However, Mr. Iger may have raised some questions about how long the baseball joint venture will remain in place.
“Baseball airing on the Family Channel is fine, but it’s essentially the only sports that’s on Family Channel, and the sports viewer doesn’t have much of a chance of figuring out where it is or what it is,” Mr. Iger said. “Obviously, the substantial marketing clout that ESPN provides will give us an opportunity to point viewers in the sports direction on a channel that is not known as a sports channel.”
Seen as of central importance to the deal is Disney’s intention to repurpose programming from ABC’s prime time and daytime kids lineups and possibly other children’s/family fare from the Disney Channel and Toon Disney basic cable networks.
“This will give us the opportunity to take the best of our new programs, air them first on ABC and give them a second airing within a fairly brief period of time on what we’re calling ABC Family,” Mr. Iger said. “It obviously will give us the ability from a sales standpoint to offer our advertisers more than they would get if they were to buy just the one program run on ABC.”
Mr. Iger also hinted that the repurposing of ABC network programming could extend beyond entertainment series and into news programming.
“We know of the ‘Law & Order: SVU’ NBC/USA cable relationship, and we obviously are aware of the relationship between NBC and MSNBC and CNBC, and Fox Network and Fox Sports, but in many cases these are either one-offs in terms of one-program arrangements, or they are very genre-specific arrangements,” he said. “In this case, ABC Family will be thoroughly compatible with the ABC Television Network, and we will not be limited to just one type of program genre or one program. We have huge flexibility basically across the ABC program schedule, including things like ABC News programs.”
Under an amendment added to the network-affiliates contract in 1999, ABC can repurpose as much as 25 percent of prime-time entertainment programming (or 5.5 hours of its 22-hour-per-week schedule) without restriction. Beyond 25 percent, the network set a variety of exclusivity windows (ranging from 48 hours for awards shows and certain topical specials to 60 days for other specials and made-for-TV movies and 180 days for prime-time entertainment series).

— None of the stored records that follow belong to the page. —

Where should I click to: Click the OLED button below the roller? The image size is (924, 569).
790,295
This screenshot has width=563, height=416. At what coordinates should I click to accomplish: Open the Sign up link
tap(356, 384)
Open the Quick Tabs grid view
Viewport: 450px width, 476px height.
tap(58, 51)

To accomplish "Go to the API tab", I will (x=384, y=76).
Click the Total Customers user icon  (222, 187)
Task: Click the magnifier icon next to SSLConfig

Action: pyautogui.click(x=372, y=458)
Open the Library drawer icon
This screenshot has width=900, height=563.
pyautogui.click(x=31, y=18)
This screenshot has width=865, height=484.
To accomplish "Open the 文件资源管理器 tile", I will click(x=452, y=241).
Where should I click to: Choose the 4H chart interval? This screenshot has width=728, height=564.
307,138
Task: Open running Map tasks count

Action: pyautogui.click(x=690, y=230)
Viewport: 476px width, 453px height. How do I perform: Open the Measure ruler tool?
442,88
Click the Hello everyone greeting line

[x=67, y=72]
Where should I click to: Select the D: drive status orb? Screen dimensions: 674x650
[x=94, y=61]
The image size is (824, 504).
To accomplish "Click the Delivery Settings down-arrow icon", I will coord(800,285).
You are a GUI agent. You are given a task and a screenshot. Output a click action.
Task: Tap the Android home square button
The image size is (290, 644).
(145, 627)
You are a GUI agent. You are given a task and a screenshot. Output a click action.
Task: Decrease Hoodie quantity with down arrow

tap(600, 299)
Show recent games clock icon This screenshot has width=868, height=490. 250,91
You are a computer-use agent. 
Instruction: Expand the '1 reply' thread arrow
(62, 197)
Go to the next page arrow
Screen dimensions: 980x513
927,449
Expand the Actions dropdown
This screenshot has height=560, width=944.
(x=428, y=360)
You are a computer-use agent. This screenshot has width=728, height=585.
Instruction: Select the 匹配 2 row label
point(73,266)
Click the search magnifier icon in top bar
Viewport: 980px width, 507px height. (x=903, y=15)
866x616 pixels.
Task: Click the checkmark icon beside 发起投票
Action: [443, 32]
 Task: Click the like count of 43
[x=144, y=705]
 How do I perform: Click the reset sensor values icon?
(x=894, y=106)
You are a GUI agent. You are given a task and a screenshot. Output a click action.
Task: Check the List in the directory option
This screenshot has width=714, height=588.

Some stations sources feel that the Disney purchase of Fox Family Channel and its plans for repurposing come at a perfect time to give the Network Affiliated Stations Alliance additional points to argue on behalf of its request for the Federal Communications Commission to investigate a number of network practices, including limits on affiliates’ pre-emptions of network programming.
Andy Fisher, president of Cox Broadcasting, believes the network has an obligation to negotiate with its affiliates board over the scope of repurposing, but he said, “If ABC intends to do substantial repurposing … it could represent an opportunity to build the next generation of positive, mutually beneficial relationships.” In other words, if the affiliates could share in the ad revenues from the off-network repeat, for example, they might even feel it benefited them to promote the off-network airdate.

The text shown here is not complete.